Before
I begin I should say that recipes are meant to be a guide, though it
does say “it's wonderfully simple”.
Here's
the verdict.
Omit
the greasing and lining of the baking tray – as I said I've never
done either when baking bread.
The
instructions given in the final paragraph of 1 - “...
In a jug or second mixing bowl … this will take a little while, but
stir patiently ...” are,
I think, poor. Taken in the recipe order – Guinness, yogurt and
treacle – the Guinness and the yogurt are easy enough, now try
measuring the treacle and adding it to the other two ingredients -
black treacle is dense, sticky stuff and quite difficult to weigh -
you can't retrieve it if you've added too much if it's already
submerged in Guinness and yogurt!
By
the time you've managed to combine the three “wet” ingredients –
always providing you've not jettisoned the mixing bowl and its
contents all over the kitchen floor and you've lost the will - any
anticipation of a glorious loaf of soda bread has evaporated.
In
certain cooking circumstances you can wing it or fly by the seat of
your pants. With baking this is not the case – it's important to
be accurate and weigh ingredients - your end product will sink –
sorry about the pun - if you don't.
I'm
not sure whether it's an incomplete recipe or badly written. Is it
deliberately vague - surely you want your readers to succeed in their
efforts?

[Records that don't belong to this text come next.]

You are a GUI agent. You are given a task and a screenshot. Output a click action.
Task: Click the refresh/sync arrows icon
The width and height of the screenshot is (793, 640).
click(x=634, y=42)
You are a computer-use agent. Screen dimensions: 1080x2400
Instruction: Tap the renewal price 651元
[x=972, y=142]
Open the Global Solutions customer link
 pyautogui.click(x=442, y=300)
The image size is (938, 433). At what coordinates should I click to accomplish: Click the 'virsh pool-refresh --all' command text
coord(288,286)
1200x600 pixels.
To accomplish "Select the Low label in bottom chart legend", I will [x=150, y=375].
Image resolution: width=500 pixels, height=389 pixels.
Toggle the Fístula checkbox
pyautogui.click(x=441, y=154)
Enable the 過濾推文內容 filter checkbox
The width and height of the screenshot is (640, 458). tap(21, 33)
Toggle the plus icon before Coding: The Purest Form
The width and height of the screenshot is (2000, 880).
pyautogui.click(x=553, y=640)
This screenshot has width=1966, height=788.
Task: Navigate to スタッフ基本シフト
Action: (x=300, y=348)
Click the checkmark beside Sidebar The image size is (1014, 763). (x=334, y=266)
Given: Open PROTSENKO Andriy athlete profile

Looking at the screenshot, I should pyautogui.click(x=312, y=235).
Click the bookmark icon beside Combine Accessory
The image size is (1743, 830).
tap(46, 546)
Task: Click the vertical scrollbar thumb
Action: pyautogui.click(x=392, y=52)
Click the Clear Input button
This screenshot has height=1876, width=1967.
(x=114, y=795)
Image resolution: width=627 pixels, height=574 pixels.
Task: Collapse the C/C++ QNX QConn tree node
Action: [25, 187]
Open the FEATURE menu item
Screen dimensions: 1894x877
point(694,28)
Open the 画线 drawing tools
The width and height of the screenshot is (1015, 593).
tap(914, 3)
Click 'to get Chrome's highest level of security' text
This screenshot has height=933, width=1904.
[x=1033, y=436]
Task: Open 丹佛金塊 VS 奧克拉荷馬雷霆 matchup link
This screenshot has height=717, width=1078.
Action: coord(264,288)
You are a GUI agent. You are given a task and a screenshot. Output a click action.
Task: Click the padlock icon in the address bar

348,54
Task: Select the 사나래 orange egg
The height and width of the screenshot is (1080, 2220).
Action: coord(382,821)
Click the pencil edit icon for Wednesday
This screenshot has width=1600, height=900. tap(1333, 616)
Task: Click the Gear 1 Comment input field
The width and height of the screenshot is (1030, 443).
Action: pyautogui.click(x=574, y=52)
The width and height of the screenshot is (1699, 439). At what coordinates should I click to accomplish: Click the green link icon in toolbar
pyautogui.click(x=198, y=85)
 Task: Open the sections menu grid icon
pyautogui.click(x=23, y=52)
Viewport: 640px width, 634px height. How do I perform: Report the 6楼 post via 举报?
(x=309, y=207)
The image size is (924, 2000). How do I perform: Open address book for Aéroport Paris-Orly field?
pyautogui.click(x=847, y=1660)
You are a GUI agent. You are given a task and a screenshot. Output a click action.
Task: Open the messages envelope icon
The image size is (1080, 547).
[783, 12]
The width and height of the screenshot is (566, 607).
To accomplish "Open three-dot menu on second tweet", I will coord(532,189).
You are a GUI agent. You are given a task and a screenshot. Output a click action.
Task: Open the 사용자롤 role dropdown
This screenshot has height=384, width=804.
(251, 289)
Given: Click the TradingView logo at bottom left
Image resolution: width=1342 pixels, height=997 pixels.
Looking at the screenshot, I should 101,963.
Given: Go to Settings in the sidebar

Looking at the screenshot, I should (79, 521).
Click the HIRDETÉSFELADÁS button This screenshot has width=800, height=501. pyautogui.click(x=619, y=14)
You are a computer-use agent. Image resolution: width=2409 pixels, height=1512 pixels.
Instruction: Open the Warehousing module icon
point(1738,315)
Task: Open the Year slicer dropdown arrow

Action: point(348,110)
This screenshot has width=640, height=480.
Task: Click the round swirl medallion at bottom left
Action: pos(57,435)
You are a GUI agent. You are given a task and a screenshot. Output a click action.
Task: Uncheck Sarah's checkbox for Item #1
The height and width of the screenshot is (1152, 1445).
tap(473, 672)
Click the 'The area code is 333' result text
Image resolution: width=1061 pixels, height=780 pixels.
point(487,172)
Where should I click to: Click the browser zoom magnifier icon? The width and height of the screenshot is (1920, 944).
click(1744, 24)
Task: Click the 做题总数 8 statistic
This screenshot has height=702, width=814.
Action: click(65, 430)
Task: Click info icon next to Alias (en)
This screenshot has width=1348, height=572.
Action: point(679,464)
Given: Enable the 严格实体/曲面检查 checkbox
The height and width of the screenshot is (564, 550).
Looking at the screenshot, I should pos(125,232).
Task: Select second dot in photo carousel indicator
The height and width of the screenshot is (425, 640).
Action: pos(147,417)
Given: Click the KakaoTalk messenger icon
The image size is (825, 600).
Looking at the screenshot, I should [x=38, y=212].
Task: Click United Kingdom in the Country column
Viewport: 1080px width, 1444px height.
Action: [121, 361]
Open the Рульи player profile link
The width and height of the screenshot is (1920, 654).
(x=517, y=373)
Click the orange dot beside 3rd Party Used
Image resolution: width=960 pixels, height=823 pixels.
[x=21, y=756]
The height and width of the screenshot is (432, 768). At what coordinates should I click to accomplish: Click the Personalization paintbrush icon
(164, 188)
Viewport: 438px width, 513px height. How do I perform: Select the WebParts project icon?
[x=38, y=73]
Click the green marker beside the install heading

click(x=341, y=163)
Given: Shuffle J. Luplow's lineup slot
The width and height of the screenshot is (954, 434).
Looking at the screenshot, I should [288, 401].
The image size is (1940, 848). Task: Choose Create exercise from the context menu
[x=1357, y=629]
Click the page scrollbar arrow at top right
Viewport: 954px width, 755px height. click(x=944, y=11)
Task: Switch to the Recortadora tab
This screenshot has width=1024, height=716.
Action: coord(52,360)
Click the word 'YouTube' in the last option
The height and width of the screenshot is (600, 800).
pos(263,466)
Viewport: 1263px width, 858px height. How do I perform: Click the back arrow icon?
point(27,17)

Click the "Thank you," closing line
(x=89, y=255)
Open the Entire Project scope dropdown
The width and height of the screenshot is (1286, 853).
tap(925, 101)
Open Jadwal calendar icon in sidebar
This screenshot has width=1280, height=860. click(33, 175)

It's such a pity - with a little more care in the
explanation of the method for the “wet stuff” it would make life
so much clearer for devoted readers and bakers!
If
you glance at my photo guide – separate jugs makes life easy –
weighing the black treacle directly into a mixing bowl means you're
ready to go - it might not be hands free but you have control of the
mixing bowl. By trickling the Guinness into the treacle it loosens
quickly. The rest, as they say, is history – or easy peasy!